— FRAGMENTO DE TEXTO —
--
El caballero del cerebro

Por Martín Bonfil Olivera
Dirección General de Divulgación de la Ciencia, UNAM
Publicado en Milenio Diario, 2 de septiembre de 2015

Conocí a Oliver Sacks (como lector; nunca tuve el privilegio de verlo en persona) gracias a… no sé. Quizá leyendo reseñas de su libro más famoso: El hombre que confundió a su mujer con un sombrero. Quizá porque en alguna librería (¿El parnaso? ¿Gandhi?) su portada, que lucía una conocida pintura de Magritte, llamó mi atención. El caso es que se hablaba mucho del libro en los años posteriores a su publicación, en 1985.

Cuando alguien me lo prestó, en su edición en inglés, a mediados de los noventa, lo devoré. Y, confieso, lo fotocopié. Cuando fue editado en español, corrí a comprarlo, lo leí de nuevo, lo subrayé, lo anoté y sobre todo me maravillé y disfruté. Es de esos libros, como casi todos los del doctor Sacks, que lo siguen fascinando a uno cada vez los vuelve a leer. Muchas veces he comprado ejemplares para regalar a distintas queridas personas, y probablemente lo seguiré haciendo.
--
— PROBLEMA —
Repite, por favor, el texto de arriba sobre Oliver Sacks, todo lo que va desde "El caballero del" hasta "publicación, en 1985.", sin cambiar nada.

— FRAGMENTOS DEL MATERIAL —
--
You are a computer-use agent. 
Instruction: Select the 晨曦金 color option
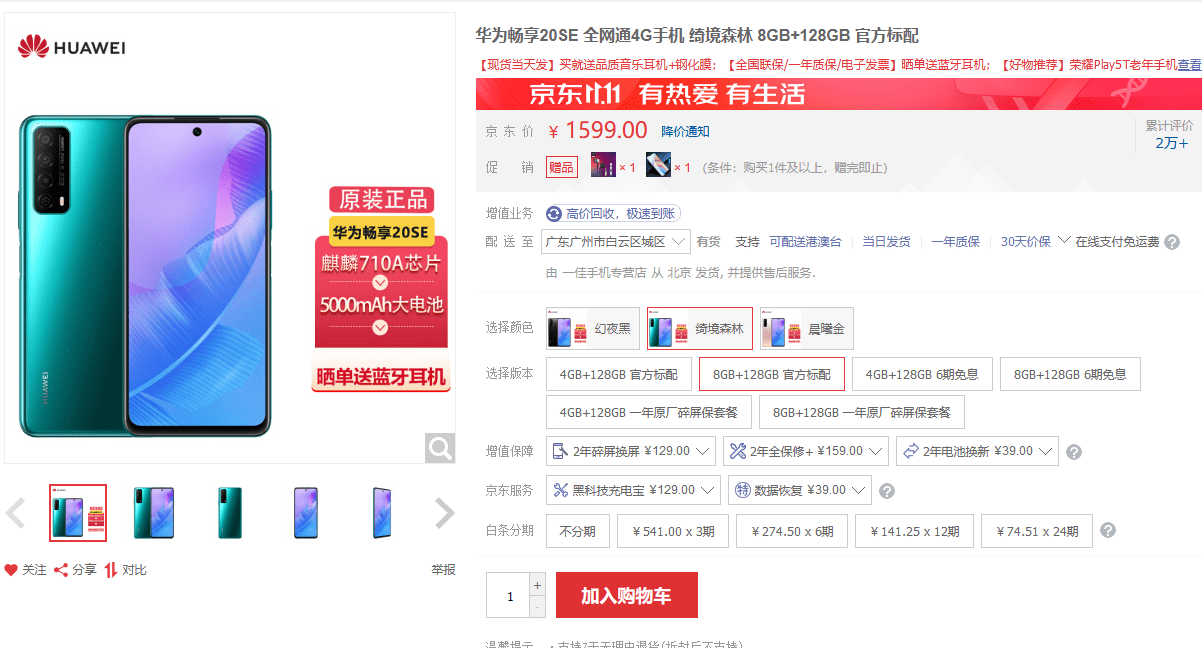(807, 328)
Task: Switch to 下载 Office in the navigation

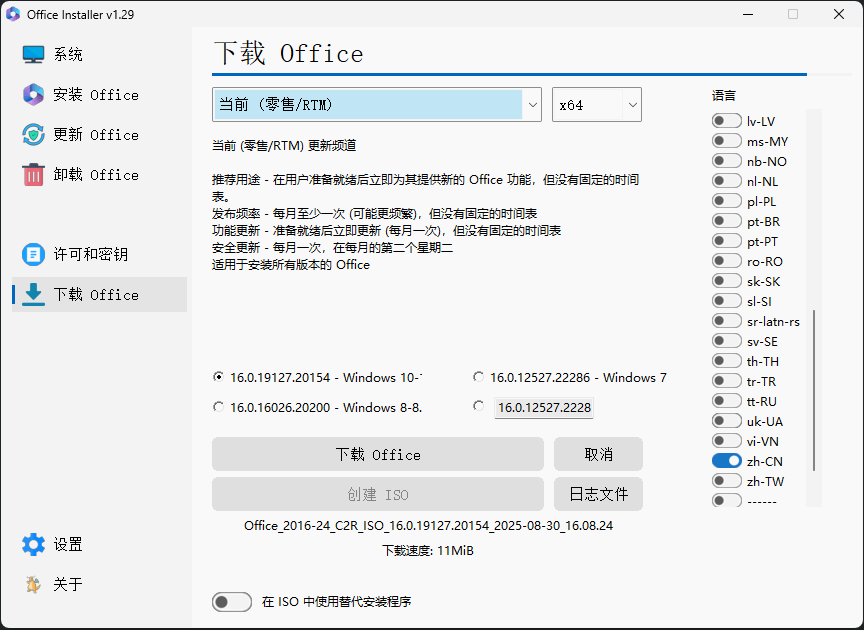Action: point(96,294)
--
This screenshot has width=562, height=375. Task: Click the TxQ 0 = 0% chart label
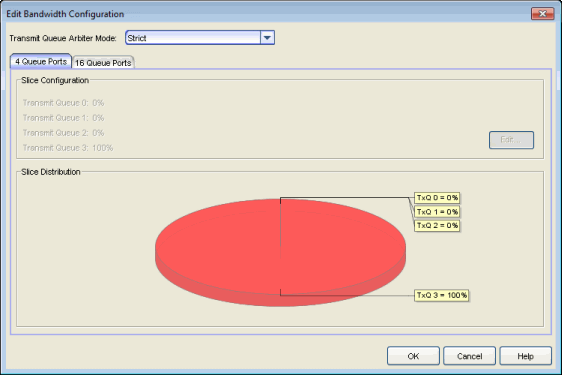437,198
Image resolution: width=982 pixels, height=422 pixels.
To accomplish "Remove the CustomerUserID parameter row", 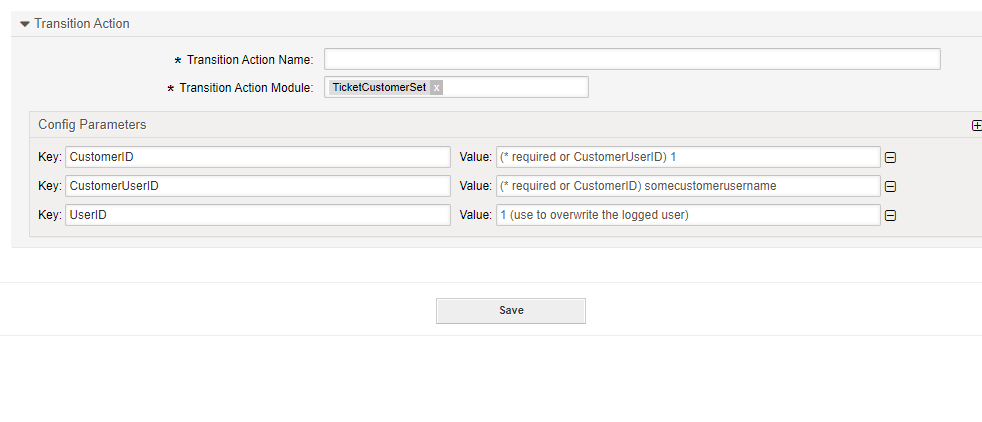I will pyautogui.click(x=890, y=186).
--
— SOLUCIÓN DEL EJERCICIO —
El caballero del cerebro

Por Martín Bonfil Olivera
Dirección General de Divulgación de la Ciencia, UNAM
Publicado en Milenio Diario, 2 de septiembre de 2015

Conocí a Oliver Sacks (como lector; nunca tuve el privilegio de verlo en persona) gracias a… no sé. Quizá leyendo reseñas de su libro más famoso: El hombre que confundió a su mujer con un sombrero. Quizá porque en alguna librería (¿El parnaso? ¿Gandhi?) su portada, que lucía una conocida pintura de Magritte, llamó mi atención. El caso es que se hablaba mucho del libro en los años posteriores a su publicación, en 1985.